» **TASK STATEMENT**
Could you print the data below line for line, without changing a single character?

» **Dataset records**
# # #

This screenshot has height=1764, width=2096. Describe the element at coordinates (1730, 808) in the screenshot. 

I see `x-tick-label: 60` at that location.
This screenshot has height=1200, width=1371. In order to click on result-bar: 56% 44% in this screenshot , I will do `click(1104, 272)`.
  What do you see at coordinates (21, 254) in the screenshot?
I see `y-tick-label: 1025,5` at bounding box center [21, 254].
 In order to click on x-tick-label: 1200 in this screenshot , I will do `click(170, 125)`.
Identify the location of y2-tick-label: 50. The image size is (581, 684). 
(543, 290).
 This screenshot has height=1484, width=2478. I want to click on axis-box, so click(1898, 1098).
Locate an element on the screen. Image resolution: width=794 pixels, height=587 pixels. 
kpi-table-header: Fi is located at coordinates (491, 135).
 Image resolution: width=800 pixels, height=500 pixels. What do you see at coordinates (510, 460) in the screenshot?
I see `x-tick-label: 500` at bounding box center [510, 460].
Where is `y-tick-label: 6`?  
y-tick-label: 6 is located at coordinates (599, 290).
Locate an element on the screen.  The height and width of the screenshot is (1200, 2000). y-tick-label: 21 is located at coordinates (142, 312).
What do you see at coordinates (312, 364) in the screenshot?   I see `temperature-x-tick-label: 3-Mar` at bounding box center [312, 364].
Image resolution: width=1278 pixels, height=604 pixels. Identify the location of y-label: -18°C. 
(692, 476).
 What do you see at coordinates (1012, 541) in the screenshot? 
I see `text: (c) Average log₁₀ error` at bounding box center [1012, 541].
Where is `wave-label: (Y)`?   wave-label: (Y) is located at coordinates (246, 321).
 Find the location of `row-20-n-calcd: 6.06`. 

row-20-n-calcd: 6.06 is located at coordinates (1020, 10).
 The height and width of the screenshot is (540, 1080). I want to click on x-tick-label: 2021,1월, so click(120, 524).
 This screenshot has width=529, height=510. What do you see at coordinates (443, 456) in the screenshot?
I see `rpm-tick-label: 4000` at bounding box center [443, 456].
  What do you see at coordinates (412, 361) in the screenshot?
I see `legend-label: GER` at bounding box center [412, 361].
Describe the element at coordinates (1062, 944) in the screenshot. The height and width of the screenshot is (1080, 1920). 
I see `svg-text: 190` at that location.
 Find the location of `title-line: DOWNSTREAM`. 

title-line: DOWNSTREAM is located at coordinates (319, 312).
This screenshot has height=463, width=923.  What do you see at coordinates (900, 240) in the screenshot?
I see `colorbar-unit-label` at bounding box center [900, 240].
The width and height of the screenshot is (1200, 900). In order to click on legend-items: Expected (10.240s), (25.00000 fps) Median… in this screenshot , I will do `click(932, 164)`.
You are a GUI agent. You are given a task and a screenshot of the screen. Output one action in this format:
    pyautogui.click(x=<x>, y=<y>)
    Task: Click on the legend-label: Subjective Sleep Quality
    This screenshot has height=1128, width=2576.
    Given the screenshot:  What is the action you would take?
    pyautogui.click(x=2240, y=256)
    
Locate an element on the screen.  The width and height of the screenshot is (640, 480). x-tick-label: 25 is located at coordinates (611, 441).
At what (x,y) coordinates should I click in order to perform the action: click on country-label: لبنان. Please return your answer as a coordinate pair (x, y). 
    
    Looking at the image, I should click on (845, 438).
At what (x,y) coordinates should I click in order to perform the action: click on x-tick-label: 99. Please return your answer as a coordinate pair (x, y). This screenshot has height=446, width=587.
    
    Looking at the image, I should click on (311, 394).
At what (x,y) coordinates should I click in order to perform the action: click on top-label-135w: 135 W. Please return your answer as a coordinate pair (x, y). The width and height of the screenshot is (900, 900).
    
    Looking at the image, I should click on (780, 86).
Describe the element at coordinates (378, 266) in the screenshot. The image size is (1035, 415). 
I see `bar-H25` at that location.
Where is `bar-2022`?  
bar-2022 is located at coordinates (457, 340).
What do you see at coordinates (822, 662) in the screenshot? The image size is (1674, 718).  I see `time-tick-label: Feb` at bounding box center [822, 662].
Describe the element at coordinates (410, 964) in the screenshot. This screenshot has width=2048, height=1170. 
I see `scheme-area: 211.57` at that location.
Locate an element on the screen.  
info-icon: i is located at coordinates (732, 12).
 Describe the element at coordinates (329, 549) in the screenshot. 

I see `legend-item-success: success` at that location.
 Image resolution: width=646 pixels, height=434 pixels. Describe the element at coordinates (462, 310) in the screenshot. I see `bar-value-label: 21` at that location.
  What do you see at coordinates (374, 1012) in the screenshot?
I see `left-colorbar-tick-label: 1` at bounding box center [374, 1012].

# # #

» **EXERCISE RESPONSE**
This screenshot has height=1764, width=2096. Describe the element at coordinates (1730, 808) in the screenshot. 

I see `x-tick-label: 60` at that location.
This screenshot has height=1200, width=1371. In order to click on result-bar: 56% 44% in this screenshot , I will do `click(1104, 272)`.
  What do you see at coordinates (21, 254) in the screenshot?
I see `y-tick-label: 1025,5` at bounding box center [21, 254].
 In order to click on x-tick-label: 1200 in this screenshot , I will do `click(170, 125)`.
Identify the location of y2-tick-label: 50. The image size is (581, 684). 
(543, 290).
 This screenshot has height=1484, width=2478. I want to click on axis-box, so click(1898, 1098).
Locate an element on the screen. Image resolution: width=794 pixels, height=587 pixels. 
kpi-table-header: Fi is located at coordinates (491, 135).
 Image resolution: width=800 pixels, height=500 pixels. What do you see at coordinates (510, 460) in the screenshot?
I see `x-tick-label: 500` at bounding box center [510, 460].
Where is `y-tick-label: 6`?  
y-tick-label: 6 is located at coordinates (599, 290).
Locate an element on the screen.  The height and width of the screenshot is (1200, 2000). y-tick-label: 21 is located at coordinates (142, 312).
What do you see at coordinates (312, 364) in the screenshot?   I see `temperature-x-tick-label: 3-Mar` at bounding box center [312, 364].
Image resolution: width=1278 pixels, height=604 pixels. Identify the location of y-label: -18°C. 
(692, 476).
 What do you see at coordinates (1012, 541) in the screenshot? 
I see `text: (c) Average log₁₀ error` at bounding box center [1012, 541].
Where is `wave-label: (Y)`?   wave-label: (Y) is located at coordinates (246, 321).
 Find the location of `row-20-n-calcd: 6.06`. 

row-20-n-calcd: 6.06 is located at coordinates (1020, 10).
 The height and width of the screenshot is (540, 1080). I want to click on x-tick-label: 2021,1월, so click(120, 524).
 This screenshot has width=529, height=510. What do you see at coordinates (443, 456) in the screenshot?
I see `rpm-tick-label: 4000` at bounding box center [443, 456].
  What do you see at coordinates (412, 361) in the screenshot?
I see `legend-label: GER` at bounding box center [412, 361].
Describe the element at coordinates (1062, 944) in the screenshot. The height and width of the screenshot is (1080, 1920). 
I see `svg-text: 190` at that location.
 Find the location of `title-line: DOWNSTREAM`. 

title-line: DOWNSTREAM is located at coordinates (319, 312).
This screenshot has height=463, width=923.  What do you see at coordinates (900, 240) in the screenshot?
I see `colorbar-unit-label` at bounding box center [900, 240].
The width and height of the screenshot is (1200, 900). In order to click on legend-items: Expected (10.240s), (25.00000 fps) Median… in this screenshot , I will do `click(932, 164)`.
You are a GUI agent. You are given a task and a screenshot of the screen. Output one action in this format:
    pyautogui.click(x=<x>, y=<y>)
    Task: Click on the legend-label: Subjective Sleep Quality
    This screenshot has height=1128, width=2576.
    Given the screenshot:  What is the action you would take?
    pyautogui.click(x=2240, y=256)
    
Locate an element on the screen.  The width and height of the screenshot is (640, 480). x-tick-label: 25 is located at coordinates (611, 441).
At what (x,y) coordinates should I click in order to perform the action: click on country-label: لبنان. Please return your answer as a coordinate pair (x, y). 
    
    Looking at the image, I should click on (845, 438).
At what (x,y) coordinates should I click in order to perform the action: click on x-tick-label: 99. Please return your answer as a coordinate pair (x, y). This screenshot has height=446, width=587.
    
    Looking at the image, I should click on (311, 394).
At what (x,y) coordinates should I click in order to perform the action: click on top-label-135w: 135 W. Please return your answer as a coordinate pair (x, y). The width and height of the screenshot is (900, 900).
    
    Looking at the image, I should click on (780, 86).
Describe the element at coordinates (378, 266) in the screenshot. The image size is (1035, 415). 
I see `bar-H25` at that location.
Where is `bar-2022`?  
bar-2022 is located at coordinates (457, 340).
What do you see at coordinates (822, 662) in the screenshot? The image size is (1674, 718).  I see `time-tick-label: Feb` at bounding box center [822, 662].
Describe the element at coordinates (410, 964) in the screenshot. This screenshot has width=2048, height=1170. 
I see `scheme-area: 211.57` at that location.
Locate an element on the screen.  
info-icon: i is located at coordinates (732, 12).
 Describe the element at coordinates (329, 549) in the screenshot. 

I see `legend-item-success: success` at that location.
 Image resolution: width=646 pixels, height=434 pixels. Describe the element at coordinates (462, 310) in the screenshot. I see `bar-value-label: 21` at that location.
  What do you see at coordinates (374, 1012) in the screenshot?
I see `left-colorbar-tick-label: 1` at bounding box center [374, 1012].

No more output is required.